Task :: What should you transcribe? Every line from the top of the records below through the line with "The width and height of the screenshot is (599, 391).", exactly, and no pictures.

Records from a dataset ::
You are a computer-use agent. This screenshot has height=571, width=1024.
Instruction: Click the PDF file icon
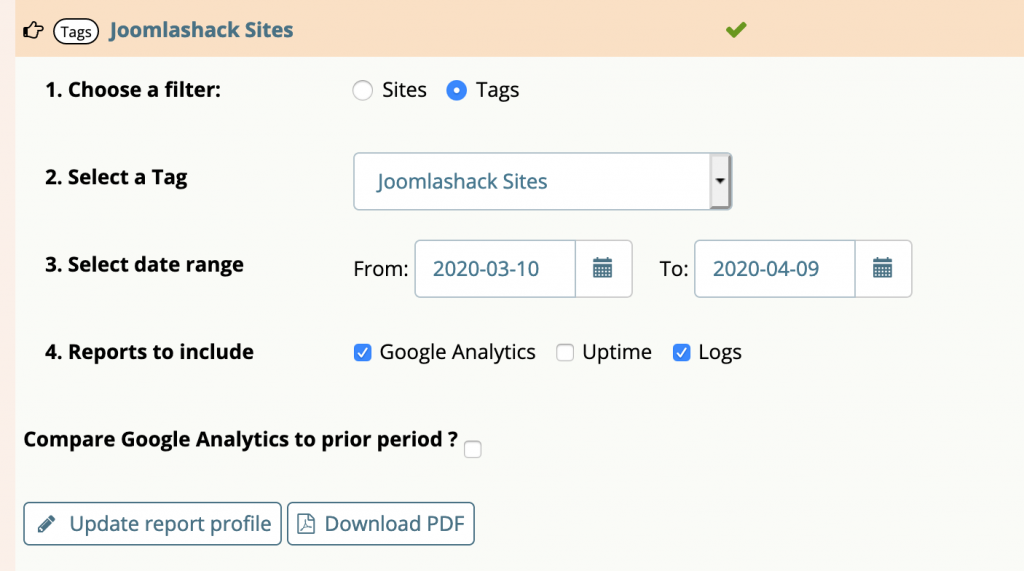point(306,524)
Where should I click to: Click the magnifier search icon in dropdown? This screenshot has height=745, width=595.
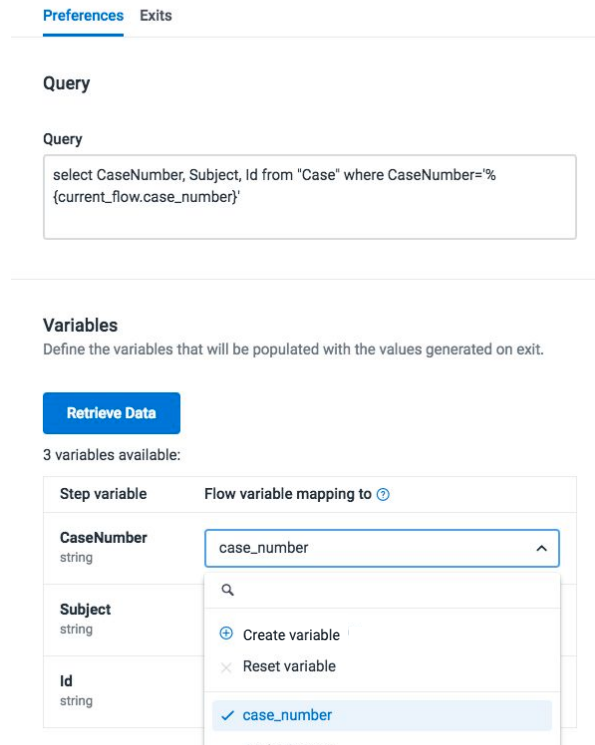(228, 590)
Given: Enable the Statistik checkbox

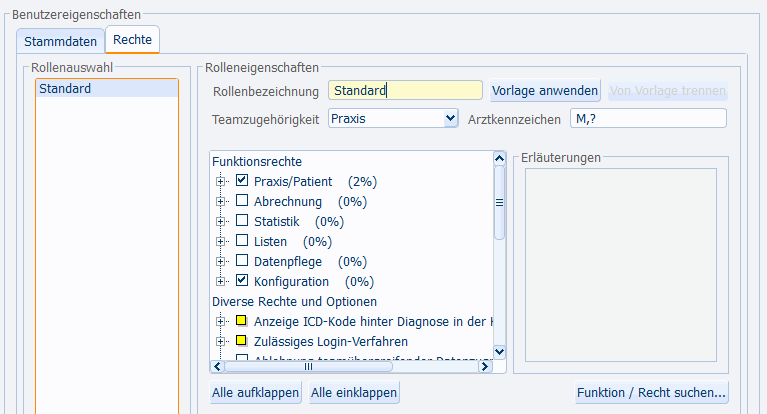Looking at the screenshot, I should point(242,221).
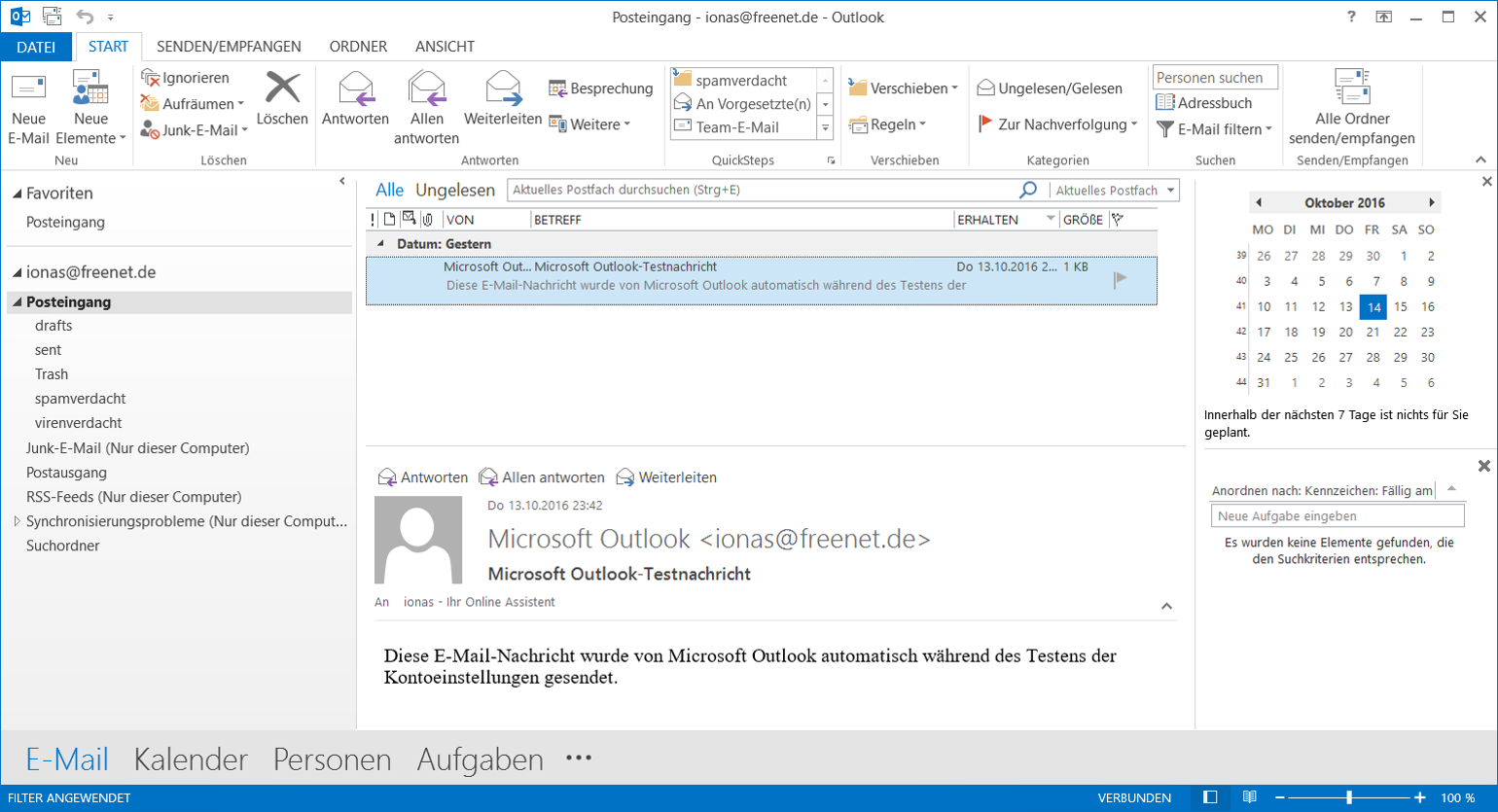
Task: Click the Neue E-Mail icon
Action: [x=28, y=89]
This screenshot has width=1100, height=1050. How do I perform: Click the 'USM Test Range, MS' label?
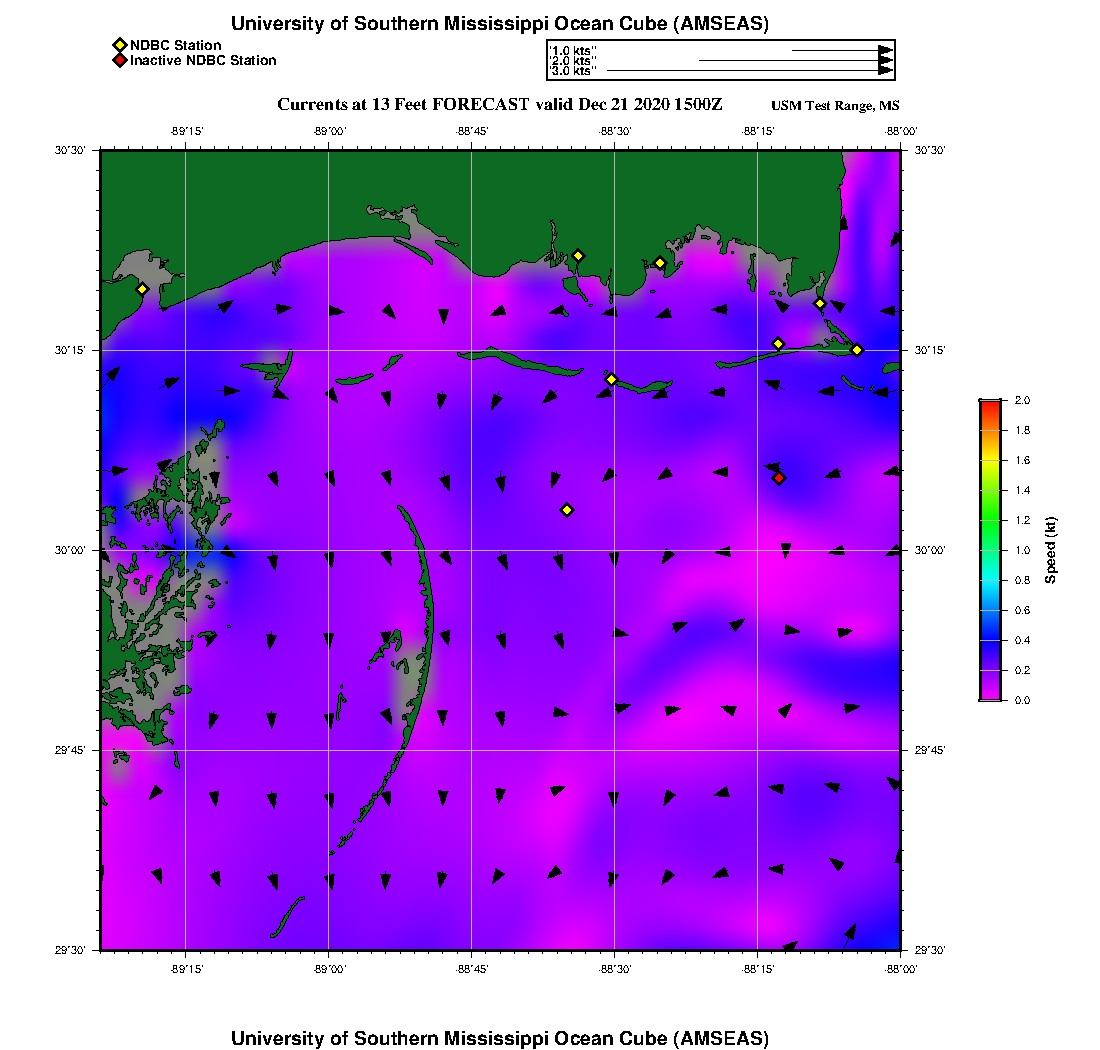coord(835,106)
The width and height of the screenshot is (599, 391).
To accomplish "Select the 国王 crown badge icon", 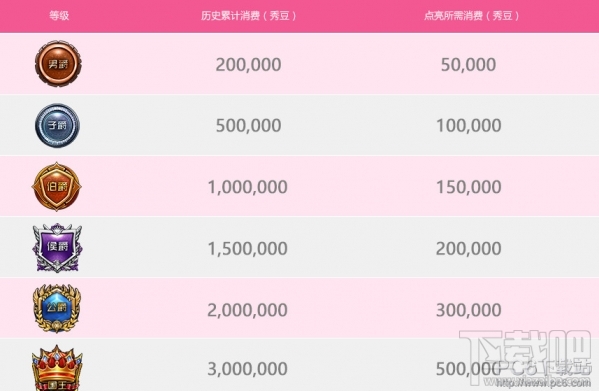I will [x=57, y=368].
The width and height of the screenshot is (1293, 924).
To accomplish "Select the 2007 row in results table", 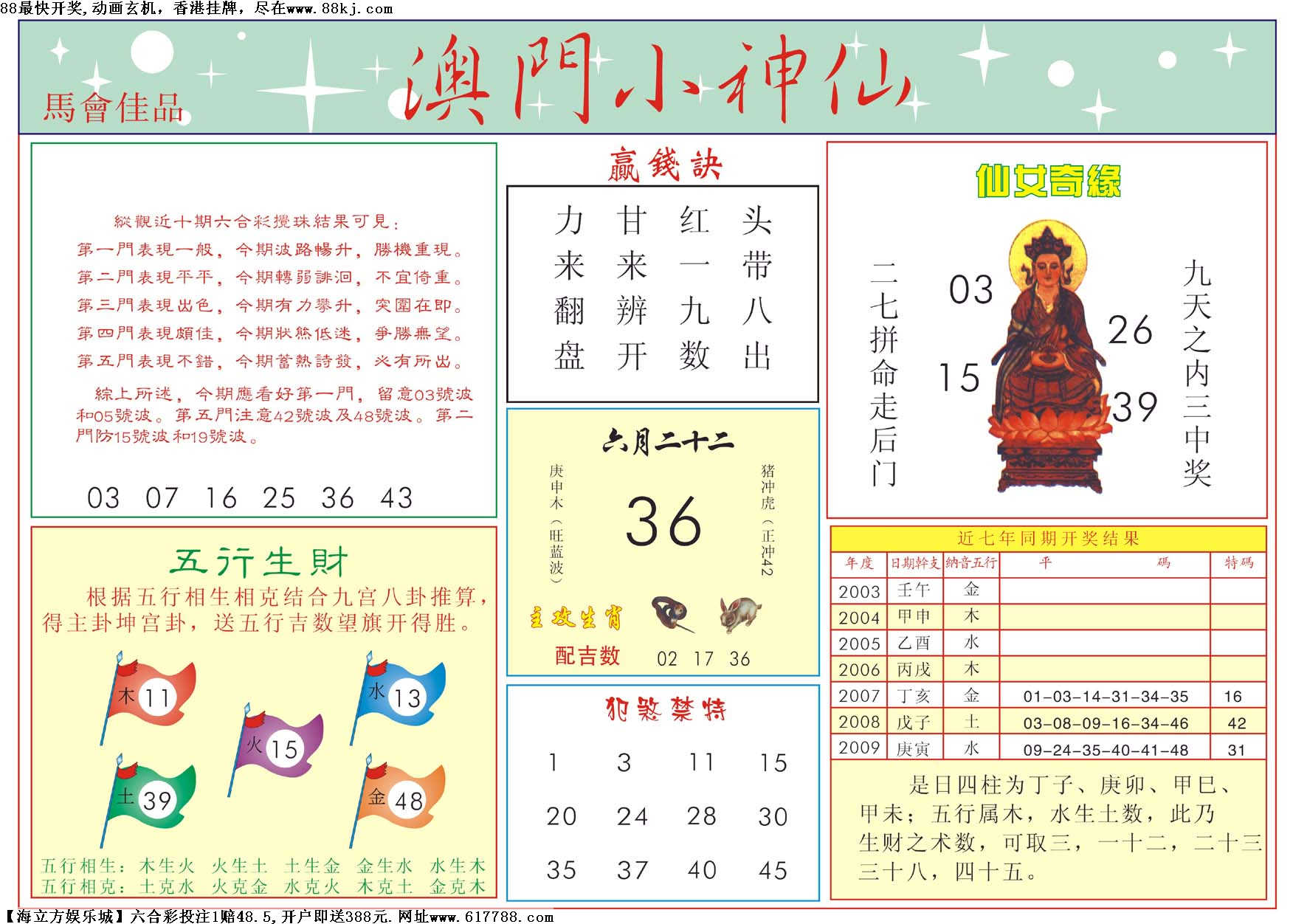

Problem solution ::
You are a computer-use agent. This screenshot has height=571, width=1024.
Instruction: Click the PDF file icon
point(306,524)
Where should I click to: Click the magnifier search icon in dropdown? This screenshot has height=745, width=595.
(228, 590)
Given: Enable the Statistik checkbox

Looking at the screenshot, I should point(242,221).
Task: Click the Neue E-Mail icon
Action: [x=28, y=89]
This screenshot has width=1100, height=1050. How do I perform: Click the 'USM Test Range, MS' label?
coord(835,106)
The width and height of the screenshot is (599, 391).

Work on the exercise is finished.